He might be right, if we lived in a world without the “still-novel problem” of media suggestion.

But the corporations that control the advertising that controls so many of us just see the public as “consumers.” We’re a “super-size” society in every regard. We have to be to keep our economy growing. We long ago reached the rational limits of what we need; need has now been redefined to ridiculous proportions. When the television gods tell us we need it, we buy it.

By logical extension, the food corporations see our bodies as just one more box to be filled up. And because we’re being convinced that we need more of everything else, why should food be perceived as something other than what it is to the agri-business corporations–just another product to sell more of?

The free will (not to mention determination) of the average American who watches hours of television every week doesn’t stand a chance in the face of the number of messages to “eat more food”–from restaurants to fast-food franchises to grocery stores.

Just as the gap between rich and poor is growing at an alarming rate in America, so is the gap between fat and thin.

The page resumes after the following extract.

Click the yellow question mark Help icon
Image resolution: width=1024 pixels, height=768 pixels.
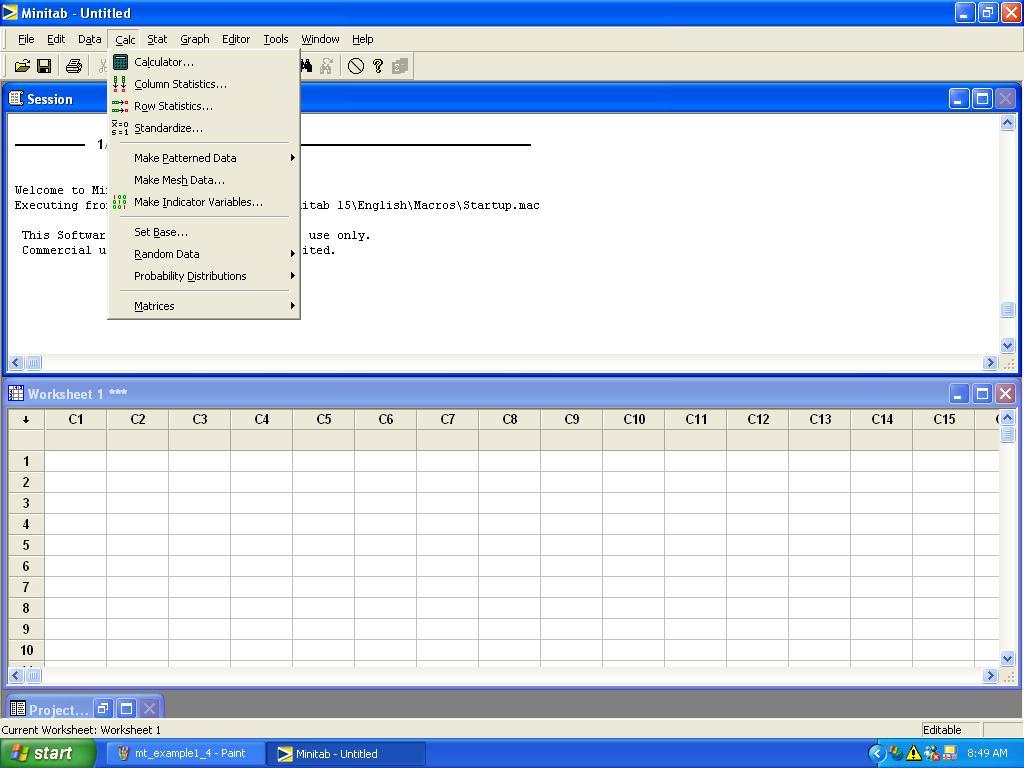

We are developing an elite class of super-fit marathon runners in approximately the same proportion as our elite class of super-rich Wall Street traders. Chapman noted that while almost 30,000 participated in the Chicago Marathon this year, most of us “regard exercise as something to watch other people do on TV. . .”

Like the super-rich, the super-fit will remain above the problems of the rest of us. As for us, because of our mass devotion to consumerism in every other area of our lives, I don’t see any future for our health other than the one described by Mr. Chapman: “By 2010, at the rate we’re going, we’ll look like a nation of sumo wrestlers.”

But the economy will be super healthy.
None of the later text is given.